How would one test the effect of two multi-levelled independent variables (ie factors) on a dependent variable?
The two independent variables have four possible outcomes each, namely (a,b,c,d) and (1,2,3,4).
Can the test be done in microsoft excel?
Write the levels of the two factors as indicator variables. Choose a baseline level combination eg`` "a" for the first combined with "1" for the second variable.
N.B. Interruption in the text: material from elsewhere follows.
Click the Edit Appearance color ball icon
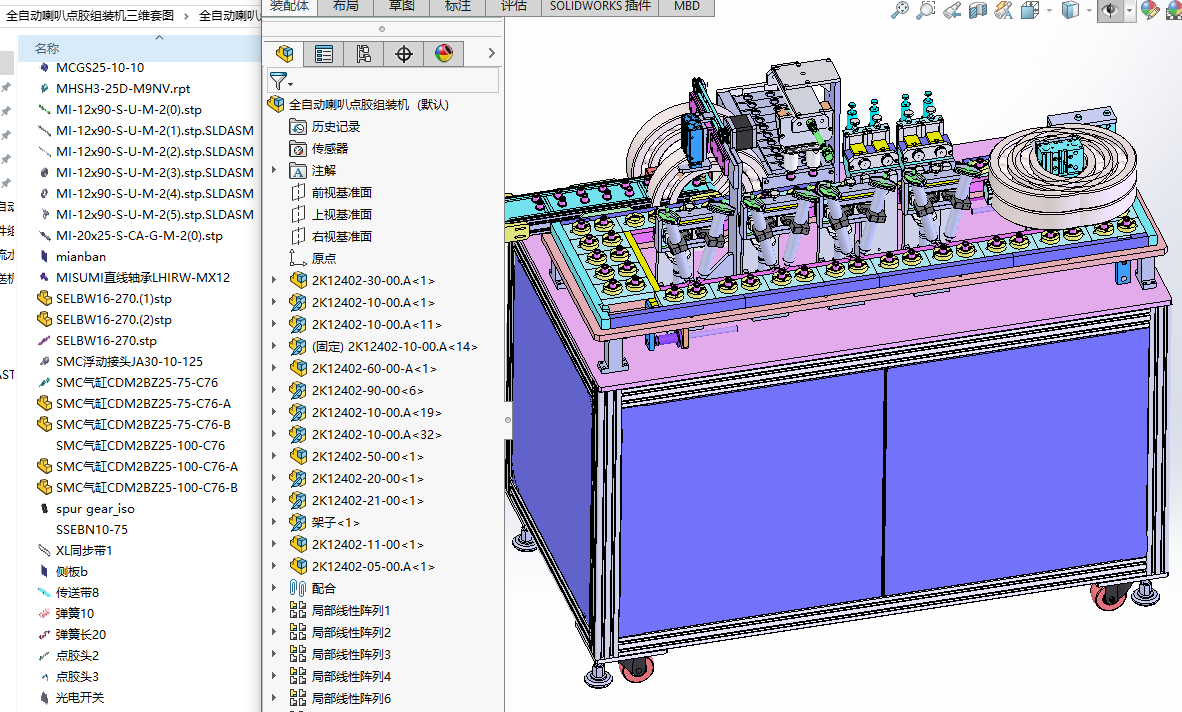Image resolution: width=1182 pixels, height=712 pixels. [1150, 10]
Then you will have vector indicator variables `x_1` and `x_2` where
`x_1 = c(0,0,0)` if variable 1 is equal to "a"
`= c(1,0,0)` " " "b"
`= c(0,1,0)` " " "c"
`= c(0,0,1)` " " "d"
Define `x_2` similarly.
You can then fit a linear model of the dependent variable `y` on the independent vector variables `x_1` and `x_2`:
`y approx beta_0 + beta_1 x_1 + beta_2 x_2 + beta_(12) x_1x_2`
where `beta_0` is the intercept (here, the expected value of `y` given the independent variables take the baseline combination ("a","1") ) and where `beta_1` and `beta_2` are vector-valued coefficients of length 3 that give the difference in effect between a level of one the independent variables and it's baseline level. There might be an interaction between the two indepedent variables for different levels of those variables, which is accounted for by the vector-valued coefficient `beta_(12)` . This coefficient has length 4x4 - 1 = 15.
Once the parameters are estimated, their significance can be tested by constructing t-statistics. Which coefficients are significant will tell you where differences in factor levels make a significant difference to the measured outcome. If there are many parameters to test the significance of, beware of correcting for multiple testing.
This model could be fitted in Excel using the standard simple linear regression formulae, or possibly with a more fancy statistics tool. Better to download the widely-used R stats package though which is free (!) and easy to use after you have familiarised yourself with the basic techniques.